Toute l’histoire du travail est une histoire économique et sociale, mais aussi culturelle et idéologique. Chaque société, chaque époque, chaque culture produit ses formes de travail féminin et masculin et sécrète ses images et ses représentations. L’activité laborieuse est à la fois une réalité économique et une construction sociale. Les fluctuations de l’emploi des femmes et des hommes, les mouvements de la division sexuelle du travail nous renseignent sur l’état d’une société : sur le fonctionnement du marché de l’emploi, sur la place du travail dans le système de valeurs, sur le statut du deuxième sexe et sur les rapports entre hommes et femmes. Dans cette perspective, traiter du travail des femmes, c’est traiter du travail, des femmes, mais aussi des hommes et de la société. Le poids, la valeur et l’image du travail des femmes ne nous parlent pas seulement du travail, des femmes et des rapports entre hommes et femmes. Ils nous disent, tout simplement, dans quel genre de société nous vivons.

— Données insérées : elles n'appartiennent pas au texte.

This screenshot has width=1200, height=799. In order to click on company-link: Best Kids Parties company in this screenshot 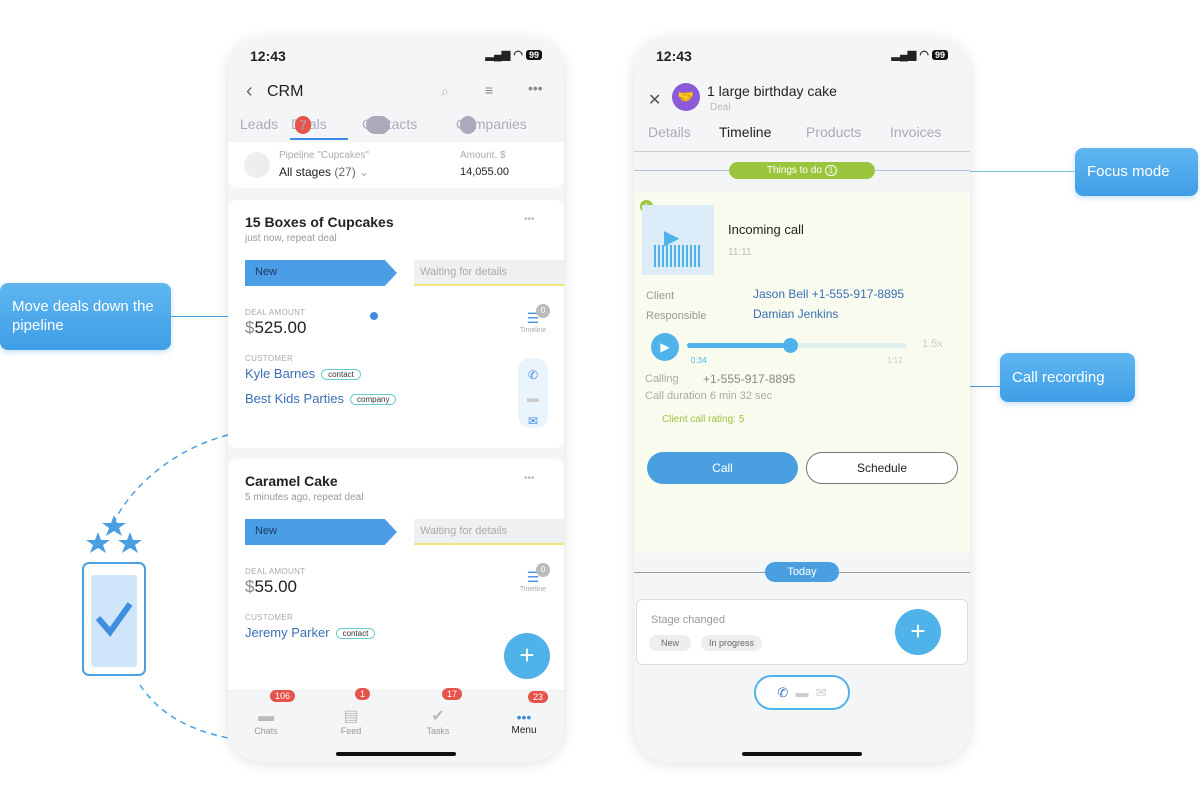, I will do `click(321, 398)`.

Derniers ouvrages parus : Travail et genre dans le monde, l’état des savoirs (dir.), La Découverte, 2013 ; Un siècle de travail des femmes en France, 1901-2011 (avec Monique Meron), La Découverte, 2012 ; Travail et emploi des femmes, La Découverte, coll. « Repères », édition actualisée 2011.

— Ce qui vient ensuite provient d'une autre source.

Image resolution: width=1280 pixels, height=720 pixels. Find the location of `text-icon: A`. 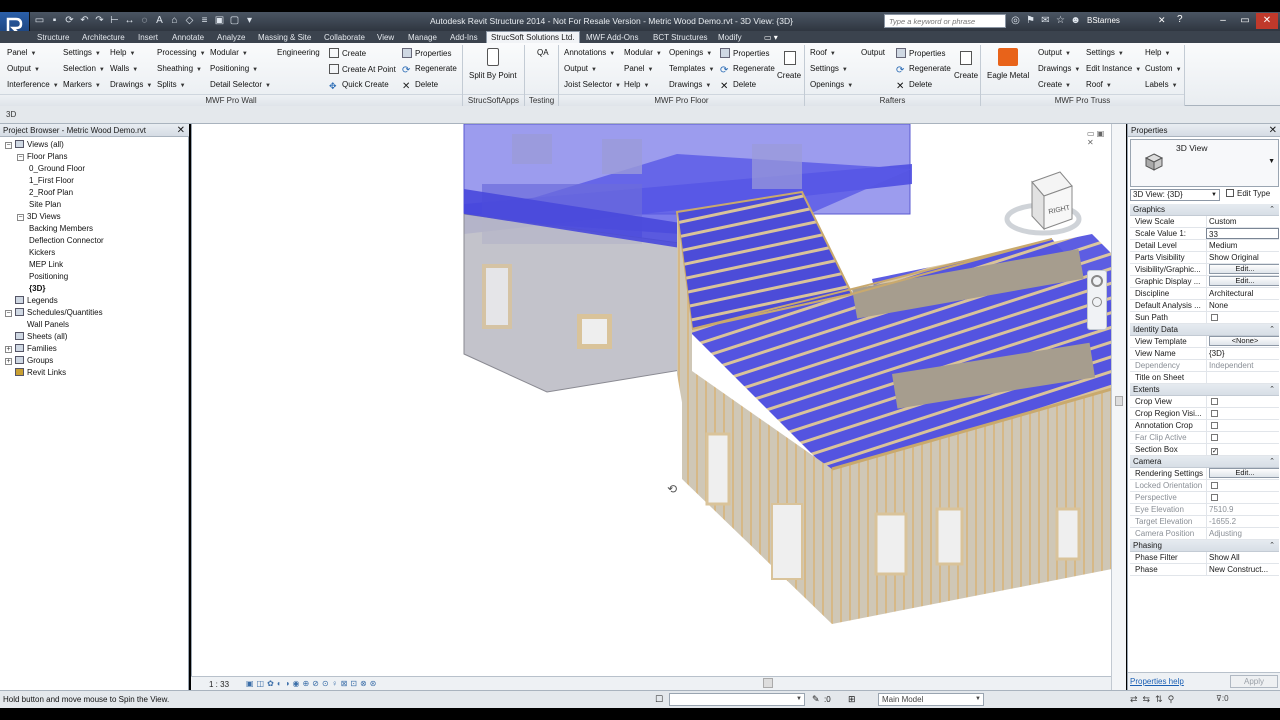

text-icon: A is located at coordinates (160, 20).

- Le pouvoir patriarcal par Anne-Cécile Mailfert, représentante d’Osez le féminisme !
Le monde du travail est à l’image de la société : patriarcal. Le pouvoir y est masculin, et les femmes, qu’elles soient employées, cadres supérieures, fonctionnaires ou travaillant dans le privé, n’y sont que tolérées, à un certain prix, et en paient (lourdement parfois) les conséquences. Si la cause est le patriarcat, comment créer un rapport de force favorable aux femmes ? Les inégalités ne doivent pas rester impunies ! Quand des entreprises font le choix de payer moins les femmes, de fermer les yeux sur les agissements sexistes et violents dans leurs murs, des sanctions s’imposent.Les pouvoirs publics, de par les services d’inspection du travail qu’ils gèrent, de par les obligations légales qu’ils définissent et auxquelles sont assujettis les employeurs (comme la médecine du travail, entre autres), ont les moyens concrets d’agir contre les inégalités dans le monde du travail. « Quand on veut, on peut », et tant que les pouvoirs publics ne le voudront pas vraiment, les inégalités demeureront. Que faire ? Dénoncer, s’indigner, agir, interpeller : militer.